If the project, called “Roadify,” succeeds, Park Slope drivers will share real-time intelligence about available parking spaces through text messages on their cellphones.
“It’s like a transportation Twitter,” said Nick Nyhan the founder of the company. “If people could share what they know about parking, couldn’t it help a lot of people? It would reduce circling, wasted time and wasted fuel.”
The system works like an automatic phone tree. A driver prowling the Slope for a spot pulls out his cellphone and texts “Get” to 95495, which activates the system. Any parking spaces that have become available in the last 15 minutes will be sent in a text response — and if any others are entered in the system in the following 15 minutes, they will be sent as well.
But there is one catch: The system depends on the generosity of others.
In order for the whole scheme to work, users must text information about parking spaces they have just left or are about to leave, as well as spaces they see as they walk around the neighborhood.
In other words, you’re constantly relying on the kindness of strange drivers.
Around 12:30 pm on Monday, no Slopers were feeling too generous, apparently. A test by The Brooklyn Paper of the Roadify system only yielded the response: “No spots are available at this time.”
Nyhan realizes that the pilot project — which works on any cellphone — hinges on Park Slopers remaining attentive and altruistic.
“There is a social experiment aspect to this,” Nyhan said. “Will people help each other with a pressing problem? We’re giving them a platform, it costs nothing, will they do it?”
Thus far, only 460 people have signed up, and the system is useful mainly during prime parking times from around 4 pm to 8 pm during the week, according to Nyhan.

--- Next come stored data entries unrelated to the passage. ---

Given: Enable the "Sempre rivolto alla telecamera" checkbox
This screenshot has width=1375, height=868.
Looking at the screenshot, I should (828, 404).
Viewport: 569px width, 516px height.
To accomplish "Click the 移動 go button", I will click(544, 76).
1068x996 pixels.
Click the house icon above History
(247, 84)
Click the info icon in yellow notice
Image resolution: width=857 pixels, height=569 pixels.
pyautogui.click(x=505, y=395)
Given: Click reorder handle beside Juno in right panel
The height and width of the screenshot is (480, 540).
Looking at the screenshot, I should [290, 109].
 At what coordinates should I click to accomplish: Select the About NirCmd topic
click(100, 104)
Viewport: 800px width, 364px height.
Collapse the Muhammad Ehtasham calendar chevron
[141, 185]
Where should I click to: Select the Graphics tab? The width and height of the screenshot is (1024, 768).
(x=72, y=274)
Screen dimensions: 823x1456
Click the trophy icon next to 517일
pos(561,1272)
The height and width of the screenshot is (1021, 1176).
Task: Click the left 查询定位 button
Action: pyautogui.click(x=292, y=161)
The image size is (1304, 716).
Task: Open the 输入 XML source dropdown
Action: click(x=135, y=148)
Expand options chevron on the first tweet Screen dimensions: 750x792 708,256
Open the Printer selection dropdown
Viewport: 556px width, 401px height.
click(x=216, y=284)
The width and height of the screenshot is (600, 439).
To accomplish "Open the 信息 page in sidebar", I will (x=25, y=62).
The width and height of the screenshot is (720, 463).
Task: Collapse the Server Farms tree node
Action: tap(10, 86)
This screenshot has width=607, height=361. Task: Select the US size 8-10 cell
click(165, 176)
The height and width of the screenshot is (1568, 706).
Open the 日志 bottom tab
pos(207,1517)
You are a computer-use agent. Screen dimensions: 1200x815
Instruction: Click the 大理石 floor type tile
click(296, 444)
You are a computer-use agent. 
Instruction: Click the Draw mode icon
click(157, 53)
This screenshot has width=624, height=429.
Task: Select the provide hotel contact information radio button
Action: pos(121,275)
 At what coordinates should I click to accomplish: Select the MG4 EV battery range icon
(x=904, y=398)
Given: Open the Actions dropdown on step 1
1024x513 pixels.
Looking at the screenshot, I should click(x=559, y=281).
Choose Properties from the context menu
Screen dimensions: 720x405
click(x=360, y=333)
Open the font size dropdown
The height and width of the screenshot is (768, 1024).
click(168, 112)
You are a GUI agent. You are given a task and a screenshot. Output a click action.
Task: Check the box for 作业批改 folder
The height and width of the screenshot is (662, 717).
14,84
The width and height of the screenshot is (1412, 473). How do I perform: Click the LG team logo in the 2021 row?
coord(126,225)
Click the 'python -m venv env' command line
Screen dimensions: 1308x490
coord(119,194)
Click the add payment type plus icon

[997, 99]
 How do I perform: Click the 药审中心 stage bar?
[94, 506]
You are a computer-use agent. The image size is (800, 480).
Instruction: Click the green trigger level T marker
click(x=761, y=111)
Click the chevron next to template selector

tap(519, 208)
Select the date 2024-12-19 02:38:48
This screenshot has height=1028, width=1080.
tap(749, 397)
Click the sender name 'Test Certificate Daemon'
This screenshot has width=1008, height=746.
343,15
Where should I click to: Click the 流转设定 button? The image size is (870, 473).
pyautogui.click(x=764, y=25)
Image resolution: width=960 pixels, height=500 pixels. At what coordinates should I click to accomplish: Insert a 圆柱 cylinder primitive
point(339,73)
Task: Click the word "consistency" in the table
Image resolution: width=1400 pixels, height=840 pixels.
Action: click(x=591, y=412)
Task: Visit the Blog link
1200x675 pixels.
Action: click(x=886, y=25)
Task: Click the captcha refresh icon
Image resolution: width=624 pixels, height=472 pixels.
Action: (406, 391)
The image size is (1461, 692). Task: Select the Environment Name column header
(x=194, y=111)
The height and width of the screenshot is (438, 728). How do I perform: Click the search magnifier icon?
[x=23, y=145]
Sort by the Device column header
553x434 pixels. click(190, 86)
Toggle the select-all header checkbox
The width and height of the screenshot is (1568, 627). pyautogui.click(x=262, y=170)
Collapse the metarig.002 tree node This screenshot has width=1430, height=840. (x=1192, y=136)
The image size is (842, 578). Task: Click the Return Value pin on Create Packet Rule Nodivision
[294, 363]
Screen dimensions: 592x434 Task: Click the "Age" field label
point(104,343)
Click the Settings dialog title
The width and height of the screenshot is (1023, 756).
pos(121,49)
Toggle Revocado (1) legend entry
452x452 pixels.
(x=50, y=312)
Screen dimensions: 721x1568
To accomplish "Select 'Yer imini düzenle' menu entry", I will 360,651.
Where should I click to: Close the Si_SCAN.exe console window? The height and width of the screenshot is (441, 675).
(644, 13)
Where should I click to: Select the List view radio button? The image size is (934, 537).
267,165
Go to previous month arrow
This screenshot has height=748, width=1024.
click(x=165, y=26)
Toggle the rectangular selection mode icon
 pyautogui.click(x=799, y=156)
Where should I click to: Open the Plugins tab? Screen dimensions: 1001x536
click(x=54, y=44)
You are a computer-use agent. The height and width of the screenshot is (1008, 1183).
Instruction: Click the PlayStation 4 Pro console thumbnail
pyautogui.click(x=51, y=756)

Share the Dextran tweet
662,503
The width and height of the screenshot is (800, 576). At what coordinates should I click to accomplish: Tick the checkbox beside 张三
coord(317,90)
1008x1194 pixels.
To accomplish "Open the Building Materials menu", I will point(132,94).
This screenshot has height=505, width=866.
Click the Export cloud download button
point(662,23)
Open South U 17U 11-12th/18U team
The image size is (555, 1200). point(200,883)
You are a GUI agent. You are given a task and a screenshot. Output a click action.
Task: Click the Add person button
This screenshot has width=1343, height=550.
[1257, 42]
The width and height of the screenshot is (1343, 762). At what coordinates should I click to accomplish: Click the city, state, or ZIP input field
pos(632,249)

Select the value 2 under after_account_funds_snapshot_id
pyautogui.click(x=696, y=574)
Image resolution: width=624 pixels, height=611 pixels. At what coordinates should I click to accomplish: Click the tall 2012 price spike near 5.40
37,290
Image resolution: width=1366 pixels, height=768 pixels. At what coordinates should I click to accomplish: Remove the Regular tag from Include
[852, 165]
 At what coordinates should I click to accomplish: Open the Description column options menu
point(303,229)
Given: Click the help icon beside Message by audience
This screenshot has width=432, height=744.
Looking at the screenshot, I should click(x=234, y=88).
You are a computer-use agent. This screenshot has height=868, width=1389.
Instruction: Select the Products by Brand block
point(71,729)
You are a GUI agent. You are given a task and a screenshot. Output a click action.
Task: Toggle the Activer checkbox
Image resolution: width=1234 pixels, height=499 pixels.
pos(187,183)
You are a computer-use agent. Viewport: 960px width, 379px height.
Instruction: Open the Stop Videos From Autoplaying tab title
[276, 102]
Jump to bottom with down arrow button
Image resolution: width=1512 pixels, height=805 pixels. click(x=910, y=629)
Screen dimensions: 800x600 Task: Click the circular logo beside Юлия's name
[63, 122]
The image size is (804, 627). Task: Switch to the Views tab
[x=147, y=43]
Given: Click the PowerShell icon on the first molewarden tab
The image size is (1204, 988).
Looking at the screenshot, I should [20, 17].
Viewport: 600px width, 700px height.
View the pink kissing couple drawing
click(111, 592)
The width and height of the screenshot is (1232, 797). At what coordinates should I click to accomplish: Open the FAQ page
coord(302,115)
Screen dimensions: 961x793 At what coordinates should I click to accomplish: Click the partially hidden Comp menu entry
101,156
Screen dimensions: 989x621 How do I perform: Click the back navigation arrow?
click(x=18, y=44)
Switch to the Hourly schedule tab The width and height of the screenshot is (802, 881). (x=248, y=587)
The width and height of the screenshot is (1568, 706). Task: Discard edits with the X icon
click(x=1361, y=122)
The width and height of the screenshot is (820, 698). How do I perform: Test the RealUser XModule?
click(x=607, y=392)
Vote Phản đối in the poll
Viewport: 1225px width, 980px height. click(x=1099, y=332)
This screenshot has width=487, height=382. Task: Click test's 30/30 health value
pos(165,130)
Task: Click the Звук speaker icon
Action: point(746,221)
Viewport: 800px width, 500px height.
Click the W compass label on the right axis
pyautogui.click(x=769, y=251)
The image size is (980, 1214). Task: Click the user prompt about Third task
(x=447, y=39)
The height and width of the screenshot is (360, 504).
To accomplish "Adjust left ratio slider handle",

The project’s peak usage thus far — 150 available spots over the course of a day — certainly didn’t make a dent in the absurd number of cars cruising Park Slope for parking. According to a 2007 study, nearly half of the cars on Seventh Avenue are simply looking for a parking space.
In an effort to resolve the terrible parking in the neighborhood, the city raised parking fees during peak periods to open more spaces.
The founders of Roadify came up with their idea through work in Barack Obama’s 2008 presidential campaign, which succeeded in large part due to grassroots activism.
“In the campaign we saw that people will respond if you give them an opportunity,” said Nyhan.
Still, political campaigning is one thing — but a parking campaign?
“The Slope prides itself on its activism,” Nyhan said. “This should be a neighborhood that would rise to the challenge of a platform that allows people to help each other.”